Parts of the exercise:
a) Write out the passage of the Moneyball review from "I know I just" up to and including "itself once again.", word for word.
b) Extend the Moneyball review with the next part, starting after its last sentence.

Supplied passage:
** begin **
I know I just described the story of “Major League,” or any number of underdog sports movies, but “Moneyball” actually plays more as an inversion of those old sport clichés. This is not a matter of willful players managing to show up those hoity-toity evil teams with their scrappy spirit. This is about how efficiency outweighs character. Baseball has been largely seen as a very romantic sport, full of traditions and expectations. What Beane did was try to create a great team with little money, and remove some of the mythos. This can either be seen as a tragic destruction of time-honored baseball traditions, or a bold way to cut through the treacle and focus on the game itself once again.
The screenplay is the true star, as it manages to take something that few know about, and is bogged down in technical jargon, and not only make it clear, but make it immediate and interesting. The film is not vague.
** end **
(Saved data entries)
** begin **
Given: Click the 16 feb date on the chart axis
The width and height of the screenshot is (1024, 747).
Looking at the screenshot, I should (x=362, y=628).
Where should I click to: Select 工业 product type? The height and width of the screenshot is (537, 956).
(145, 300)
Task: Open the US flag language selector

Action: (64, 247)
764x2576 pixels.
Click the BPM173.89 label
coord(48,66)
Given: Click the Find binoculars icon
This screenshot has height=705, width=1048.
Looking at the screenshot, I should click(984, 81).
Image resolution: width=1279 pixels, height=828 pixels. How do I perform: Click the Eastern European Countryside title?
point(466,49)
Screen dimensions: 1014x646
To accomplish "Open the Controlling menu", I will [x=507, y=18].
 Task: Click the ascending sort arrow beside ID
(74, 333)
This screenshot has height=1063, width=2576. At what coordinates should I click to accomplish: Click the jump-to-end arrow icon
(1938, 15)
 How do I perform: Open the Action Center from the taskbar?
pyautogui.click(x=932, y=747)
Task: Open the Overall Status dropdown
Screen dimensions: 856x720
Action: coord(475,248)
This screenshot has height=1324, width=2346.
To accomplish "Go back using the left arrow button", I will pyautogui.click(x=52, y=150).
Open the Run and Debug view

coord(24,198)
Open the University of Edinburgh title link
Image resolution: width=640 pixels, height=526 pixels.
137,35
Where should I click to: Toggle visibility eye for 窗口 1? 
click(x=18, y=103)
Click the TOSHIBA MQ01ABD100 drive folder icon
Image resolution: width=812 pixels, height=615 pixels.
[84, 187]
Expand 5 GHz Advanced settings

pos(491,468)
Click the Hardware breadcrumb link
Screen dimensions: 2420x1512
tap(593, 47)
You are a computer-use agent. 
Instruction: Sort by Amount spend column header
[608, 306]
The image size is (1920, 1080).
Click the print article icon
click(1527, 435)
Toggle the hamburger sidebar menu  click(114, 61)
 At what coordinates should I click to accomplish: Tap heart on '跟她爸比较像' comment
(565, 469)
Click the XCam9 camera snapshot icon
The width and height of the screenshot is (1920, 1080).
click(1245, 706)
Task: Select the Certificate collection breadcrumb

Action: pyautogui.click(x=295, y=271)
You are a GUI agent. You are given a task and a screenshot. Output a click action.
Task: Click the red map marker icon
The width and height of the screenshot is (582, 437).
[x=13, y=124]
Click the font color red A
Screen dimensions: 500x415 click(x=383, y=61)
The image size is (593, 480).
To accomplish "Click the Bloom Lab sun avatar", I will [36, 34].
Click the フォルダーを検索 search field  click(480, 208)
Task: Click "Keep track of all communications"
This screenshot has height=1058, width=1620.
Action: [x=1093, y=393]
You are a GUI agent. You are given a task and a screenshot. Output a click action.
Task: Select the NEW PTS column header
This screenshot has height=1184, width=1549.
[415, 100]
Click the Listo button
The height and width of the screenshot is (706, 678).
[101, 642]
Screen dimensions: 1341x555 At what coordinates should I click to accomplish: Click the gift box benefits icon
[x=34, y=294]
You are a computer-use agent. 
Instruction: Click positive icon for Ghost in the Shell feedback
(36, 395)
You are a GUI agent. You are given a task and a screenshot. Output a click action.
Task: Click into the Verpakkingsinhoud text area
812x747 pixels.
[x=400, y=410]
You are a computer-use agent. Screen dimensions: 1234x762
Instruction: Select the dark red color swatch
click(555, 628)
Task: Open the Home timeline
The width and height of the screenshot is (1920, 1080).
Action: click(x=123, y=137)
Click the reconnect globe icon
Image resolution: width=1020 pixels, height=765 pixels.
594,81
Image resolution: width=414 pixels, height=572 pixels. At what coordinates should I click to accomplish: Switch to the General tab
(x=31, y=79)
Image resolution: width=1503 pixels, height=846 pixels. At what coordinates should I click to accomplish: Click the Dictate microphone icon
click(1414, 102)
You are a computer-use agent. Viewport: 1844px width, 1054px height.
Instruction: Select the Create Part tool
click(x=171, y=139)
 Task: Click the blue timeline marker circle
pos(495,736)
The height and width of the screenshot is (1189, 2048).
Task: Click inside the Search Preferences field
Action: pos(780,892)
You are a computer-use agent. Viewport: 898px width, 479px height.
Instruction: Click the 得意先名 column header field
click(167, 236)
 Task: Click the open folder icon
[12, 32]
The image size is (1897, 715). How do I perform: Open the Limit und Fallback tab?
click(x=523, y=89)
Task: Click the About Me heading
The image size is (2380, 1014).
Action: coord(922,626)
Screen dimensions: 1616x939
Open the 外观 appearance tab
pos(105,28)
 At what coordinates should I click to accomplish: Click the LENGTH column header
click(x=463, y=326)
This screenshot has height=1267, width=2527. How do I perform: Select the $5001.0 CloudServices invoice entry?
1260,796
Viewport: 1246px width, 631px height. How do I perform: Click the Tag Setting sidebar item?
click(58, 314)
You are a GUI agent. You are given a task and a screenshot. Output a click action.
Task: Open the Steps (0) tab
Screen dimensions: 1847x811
** end **
Replies:
a)
I know I just described the story of “Major League,” or any number of underdog sports movies, but “Moneyball” actually plays more as an inversion of those old sport clichés. This is not a matter of willful players managing to show up those hoity-toity evil teams with their scrappy spirit. This is about how efficiency outweighs character. Baseball has been largely seen as a very romantic sport, full of traditions and expectations. What Beane did was try to create a great team with little money, and remove some of the mythos. This can either be seen as a tragic destruction of time-honored baseball traditions, or a bold way to cut through the treacle and focus on the game itself once again.

b)
It’s, sadly, in the direction that “Moneyball” makes any errors. Miller has previously directed “Capote,” and both films suffer from far too many scenes of our hero sitting around silently in a room, staring, angst-ridden, into the middle distance. Such scenes are intended to depict the conflicted nature of the protagonist, but often feel too much like padding.
Otherwise, though, “Moneyball” is a crackerjack. Sorkin seems to have a talent for adding subtle, scattershot personality conflicts into a specialist language. “Moneyball” is a good double feature with Sorkin’s “The Social Network.”